Au moment du coucher, je m’attardai dans la salle de bain et revêtis les sous-vêtements affriolants que Ren m’avait offerts à l’époque où Mana vivait encore sur notre bord. Permission de Dea ou pas, j’étais déterminée à me faire « inséminer » par Ren le soir même. Je ne pouvais pas oublier la dernière nuit passée dans ses bras. Cela avait été si bon, si intense...

Lorsqu’il entra dans notre chambre, je fis mine d’être occupée en lisant un article sur ma tablette. Ren m’effleura gentiment en passant, puis il attrapa la commande de l’écran holographique, avant de s’allonger de tout son long de son côté du lit.

— On se fait un film ? proposa-t-il en faisant défiler le menu.

Je lui jetais une œillade appuyée. Mais il avait les yeux fixés sur l’écran.

— « Alors que la guerre fait rage et que sa fiancée se meurt, un jeune officier prometteur séparé de son escadron est contraint de prendre refuge sur une planète hostile ». Ça a l’air bien. On le regarde ?

Je jetai un œil peu concerné sur l’écran. Ren avait choisi « Le Courage de la Légion », un film d’action à visée légèrement propagandiste qui relatait sous une forme nettement romancée les exploits des Astra Leo et l’avènement du Major Singh.

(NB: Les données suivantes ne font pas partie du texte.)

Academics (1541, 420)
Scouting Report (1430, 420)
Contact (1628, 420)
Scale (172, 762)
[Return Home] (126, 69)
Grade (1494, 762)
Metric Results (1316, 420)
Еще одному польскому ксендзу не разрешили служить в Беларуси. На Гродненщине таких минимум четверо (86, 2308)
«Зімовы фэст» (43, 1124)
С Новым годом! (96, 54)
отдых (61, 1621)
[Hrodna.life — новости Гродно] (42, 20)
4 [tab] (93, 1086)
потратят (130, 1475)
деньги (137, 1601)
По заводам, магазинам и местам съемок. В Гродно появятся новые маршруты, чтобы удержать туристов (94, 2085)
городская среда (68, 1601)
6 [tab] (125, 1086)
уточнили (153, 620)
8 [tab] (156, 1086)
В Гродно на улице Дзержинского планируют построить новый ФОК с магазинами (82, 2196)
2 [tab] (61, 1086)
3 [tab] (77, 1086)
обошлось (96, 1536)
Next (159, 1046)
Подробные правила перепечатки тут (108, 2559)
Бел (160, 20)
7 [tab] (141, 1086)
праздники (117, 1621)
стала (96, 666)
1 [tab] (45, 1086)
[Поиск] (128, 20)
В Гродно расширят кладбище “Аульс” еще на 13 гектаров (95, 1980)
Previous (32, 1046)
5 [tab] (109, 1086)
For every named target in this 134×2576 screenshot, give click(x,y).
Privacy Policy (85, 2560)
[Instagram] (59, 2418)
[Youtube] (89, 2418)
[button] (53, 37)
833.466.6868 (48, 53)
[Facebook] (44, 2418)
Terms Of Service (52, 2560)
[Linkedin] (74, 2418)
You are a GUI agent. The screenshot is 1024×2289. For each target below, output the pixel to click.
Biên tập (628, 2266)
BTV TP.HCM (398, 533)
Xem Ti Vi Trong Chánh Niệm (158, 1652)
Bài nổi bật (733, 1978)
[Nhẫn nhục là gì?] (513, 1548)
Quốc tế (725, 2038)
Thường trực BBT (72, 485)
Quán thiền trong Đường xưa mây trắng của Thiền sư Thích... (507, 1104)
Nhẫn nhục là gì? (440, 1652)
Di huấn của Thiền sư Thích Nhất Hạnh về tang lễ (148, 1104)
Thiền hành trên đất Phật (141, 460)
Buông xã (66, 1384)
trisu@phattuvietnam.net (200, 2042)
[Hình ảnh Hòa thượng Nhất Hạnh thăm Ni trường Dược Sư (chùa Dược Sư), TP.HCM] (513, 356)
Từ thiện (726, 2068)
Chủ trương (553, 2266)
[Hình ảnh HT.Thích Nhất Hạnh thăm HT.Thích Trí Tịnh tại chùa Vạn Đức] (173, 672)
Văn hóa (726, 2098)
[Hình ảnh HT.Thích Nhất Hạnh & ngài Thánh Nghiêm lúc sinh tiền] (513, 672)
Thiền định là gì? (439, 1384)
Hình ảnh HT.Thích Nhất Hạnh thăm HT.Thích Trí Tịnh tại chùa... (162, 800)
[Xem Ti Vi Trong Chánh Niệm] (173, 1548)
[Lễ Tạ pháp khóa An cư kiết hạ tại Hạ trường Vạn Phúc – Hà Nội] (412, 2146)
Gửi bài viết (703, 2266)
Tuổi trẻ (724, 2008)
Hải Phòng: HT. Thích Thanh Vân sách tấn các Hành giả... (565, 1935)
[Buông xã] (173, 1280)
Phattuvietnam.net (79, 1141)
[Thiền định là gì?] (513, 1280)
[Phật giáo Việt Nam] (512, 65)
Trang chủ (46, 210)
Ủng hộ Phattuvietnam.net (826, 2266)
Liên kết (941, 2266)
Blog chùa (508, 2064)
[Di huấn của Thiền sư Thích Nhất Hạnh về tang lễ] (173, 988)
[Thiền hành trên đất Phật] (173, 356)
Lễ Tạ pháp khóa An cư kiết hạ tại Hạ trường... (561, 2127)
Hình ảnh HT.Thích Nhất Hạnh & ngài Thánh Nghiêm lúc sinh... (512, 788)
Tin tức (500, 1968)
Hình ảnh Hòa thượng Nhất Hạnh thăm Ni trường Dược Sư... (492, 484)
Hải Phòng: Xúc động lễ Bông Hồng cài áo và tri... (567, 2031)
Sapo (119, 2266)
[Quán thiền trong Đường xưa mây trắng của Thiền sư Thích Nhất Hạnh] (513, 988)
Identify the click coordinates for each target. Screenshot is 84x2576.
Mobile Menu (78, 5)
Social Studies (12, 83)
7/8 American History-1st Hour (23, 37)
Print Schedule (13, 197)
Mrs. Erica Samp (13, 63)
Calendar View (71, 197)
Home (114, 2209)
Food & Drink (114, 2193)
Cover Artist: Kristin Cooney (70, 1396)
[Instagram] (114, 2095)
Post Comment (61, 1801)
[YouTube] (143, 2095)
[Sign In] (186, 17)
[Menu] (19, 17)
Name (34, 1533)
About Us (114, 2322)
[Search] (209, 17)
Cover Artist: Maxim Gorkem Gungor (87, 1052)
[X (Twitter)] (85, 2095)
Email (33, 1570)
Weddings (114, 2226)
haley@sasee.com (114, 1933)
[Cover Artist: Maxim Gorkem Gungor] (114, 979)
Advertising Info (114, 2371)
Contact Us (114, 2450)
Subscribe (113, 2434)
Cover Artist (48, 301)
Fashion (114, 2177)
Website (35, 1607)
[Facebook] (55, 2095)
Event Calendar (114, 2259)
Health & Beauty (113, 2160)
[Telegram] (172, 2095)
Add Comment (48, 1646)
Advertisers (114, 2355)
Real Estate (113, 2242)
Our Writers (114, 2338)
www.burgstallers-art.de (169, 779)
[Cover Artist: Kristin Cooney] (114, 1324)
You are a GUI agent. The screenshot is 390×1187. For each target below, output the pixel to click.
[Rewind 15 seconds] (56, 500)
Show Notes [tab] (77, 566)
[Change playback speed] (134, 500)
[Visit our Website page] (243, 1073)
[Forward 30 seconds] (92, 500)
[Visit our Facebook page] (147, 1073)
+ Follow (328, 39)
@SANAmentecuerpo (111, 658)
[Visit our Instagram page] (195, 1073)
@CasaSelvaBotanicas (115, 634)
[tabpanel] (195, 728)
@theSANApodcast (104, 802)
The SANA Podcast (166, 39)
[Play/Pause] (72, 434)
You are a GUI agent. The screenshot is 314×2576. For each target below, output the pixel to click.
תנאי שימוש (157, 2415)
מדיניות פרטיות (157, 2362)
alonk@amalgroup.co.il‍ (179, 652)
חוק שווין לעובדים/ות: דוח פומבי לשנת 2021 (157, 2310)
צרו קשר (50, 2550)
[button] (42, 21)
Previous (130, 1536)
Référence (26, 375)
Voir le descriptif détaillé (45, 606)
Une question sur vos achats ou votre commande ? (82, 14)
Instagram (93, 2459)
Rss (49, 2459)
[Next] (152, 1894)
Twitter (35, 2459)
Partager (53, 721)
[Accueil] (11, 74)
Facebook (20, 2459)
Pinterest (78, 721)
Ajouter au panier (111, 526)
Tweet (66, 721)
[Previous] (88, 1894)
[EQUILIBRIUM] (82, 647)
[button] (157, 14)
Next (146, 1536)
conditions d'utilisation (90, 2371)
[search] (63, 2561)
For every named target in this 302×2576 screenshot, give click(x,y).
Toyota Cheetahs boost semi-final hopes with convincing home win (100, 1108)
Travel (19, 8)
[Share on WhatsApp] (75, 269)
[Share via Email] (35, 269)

— C’est un film de propagande... et il est en tamoulien sous-titré en marsiche. Tu ne comprendras rien.

— C’est pas grave, tant qu’il y a de belles batailles et une bonne intensité dramatique !

Je poussai un soupir résigné. Depuis qu’il se gavait de vieux films humains, Ren se prenait pour un critique de cinéma.

— Ok... mais j’avais imaginé un programme plus excitant pour ce soir.

— Tu veux un autre film ?

— Je parle de faire une activité avec toi.

— On peut jouer au lugdanaan... mais je croyais que tu détestais ça.

— Tu refroidis, Ren. Retente ta chance.

— Tu pourrais chanter, et je t’accompagnerais au clairśeach.

— Je ne parlais ni d’une activité intellectuelle, ni artistique...

Ren me regarda, franchement décontenancé.

— Quoi, alors ?

L’insémination, soufflai-je avec une mine exagérée.

Faire le clown m’a toujours permis de briser la glace. Mais j’avais les joues en feu.

La nuit torride que j’avais passé avec lui la veille avant ne cessait de revenir me hanter. Ce plaisir incroyable que j’avais ressenti... Stimulé par les fièvres, Ren s’était complètement lâché. Cette nuit-là, je m’étais transformé en quelque chose d’autre. Ren avait éveillé une créature sauvage en moi.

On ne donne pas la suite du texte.